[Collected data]
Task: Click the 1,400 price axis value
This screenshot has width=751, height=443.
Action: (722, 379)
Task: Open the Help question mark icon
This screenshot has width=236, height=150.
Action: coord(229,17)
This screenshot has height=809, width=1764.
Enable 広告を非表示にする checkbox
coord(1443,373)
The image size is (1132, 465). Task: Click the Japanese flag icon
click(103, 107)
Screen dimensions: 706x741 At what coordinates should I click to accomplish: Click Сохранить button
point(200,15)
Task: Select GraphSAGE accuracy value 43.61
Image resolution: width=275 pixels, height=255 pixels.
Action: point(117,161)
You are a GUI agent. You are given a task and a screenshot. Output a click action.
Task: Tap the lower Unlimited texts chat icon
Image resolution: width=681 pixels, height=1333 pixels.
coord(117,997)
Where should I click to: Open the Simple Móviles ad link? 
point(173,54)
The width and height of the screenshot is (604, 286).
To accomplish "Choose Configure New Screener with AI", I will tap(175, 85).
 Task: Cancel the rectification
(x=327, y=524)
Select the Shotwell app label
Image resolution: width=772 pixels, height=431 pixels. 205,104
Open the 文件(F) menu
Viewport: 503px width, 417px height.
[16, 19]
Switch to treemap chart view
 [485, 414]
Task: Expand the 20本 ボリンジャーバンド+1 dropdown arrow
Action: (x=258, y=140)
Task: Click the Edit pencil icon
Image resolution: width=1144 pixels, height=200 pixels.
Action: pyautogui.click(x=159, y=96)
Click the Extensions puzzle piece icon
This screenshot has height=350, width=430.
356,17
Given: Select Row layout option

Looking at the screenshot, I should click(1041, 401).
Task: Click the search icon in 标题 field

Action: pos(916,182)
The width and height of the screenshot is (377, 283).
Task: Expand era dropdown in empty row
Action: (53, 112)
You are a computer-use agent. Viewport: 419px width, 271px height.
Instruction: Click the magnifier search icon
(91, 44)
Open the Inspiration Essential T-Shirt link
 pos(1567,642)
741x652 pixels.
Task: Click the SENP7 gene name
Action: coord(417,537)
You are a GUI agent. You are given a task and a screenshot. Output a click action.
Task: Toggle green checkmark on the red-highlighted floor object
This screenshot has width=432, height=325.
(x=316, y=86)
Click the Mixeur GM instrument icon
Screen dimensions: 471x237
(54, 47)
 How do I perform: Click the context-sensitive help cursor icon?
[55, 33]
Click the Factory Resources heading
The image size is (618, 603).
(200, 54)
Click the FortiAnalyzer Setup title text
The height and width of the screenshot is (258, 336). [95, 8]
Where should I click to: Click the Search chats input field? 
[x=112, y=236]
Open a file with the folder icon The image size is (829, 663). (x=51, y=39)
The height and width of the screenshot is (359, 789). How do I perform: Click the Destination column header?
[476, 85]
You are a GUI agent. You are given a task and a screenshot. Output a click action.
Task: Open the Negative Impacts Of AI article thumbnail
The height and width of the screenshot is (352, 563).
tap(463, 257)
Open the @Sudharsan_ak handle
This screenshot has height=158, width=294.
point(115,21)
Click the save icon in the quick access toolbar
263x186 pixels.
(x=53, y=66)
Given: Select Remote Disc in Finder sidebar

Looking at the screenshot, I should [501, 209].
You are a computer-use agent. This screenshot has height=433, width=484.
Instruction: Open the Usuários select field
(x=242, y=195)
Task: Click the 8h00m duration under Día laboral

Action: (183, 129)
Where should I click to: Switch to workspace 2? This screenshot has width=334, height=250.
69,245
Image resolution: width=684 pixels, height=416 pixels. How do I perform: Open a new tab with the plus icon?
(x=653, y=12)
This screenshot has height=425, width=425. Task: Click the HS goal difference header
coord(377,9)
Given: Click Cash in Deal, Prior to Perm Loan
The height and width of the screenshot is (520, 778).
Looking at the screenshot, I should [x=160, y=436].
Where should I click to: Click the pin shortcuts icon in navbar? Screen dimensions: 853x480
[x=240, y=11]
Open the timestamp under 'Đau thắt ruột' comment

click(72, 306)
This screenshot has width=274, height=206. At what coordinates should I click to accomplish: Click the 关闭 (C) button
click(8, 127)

▶ **Exercise description**
Each line above that includes "value" should be shown.

▶ **Exercise result**
Task: Click the 1,400 price axis value
Task: Select GraphSAGE accuracy value 43.61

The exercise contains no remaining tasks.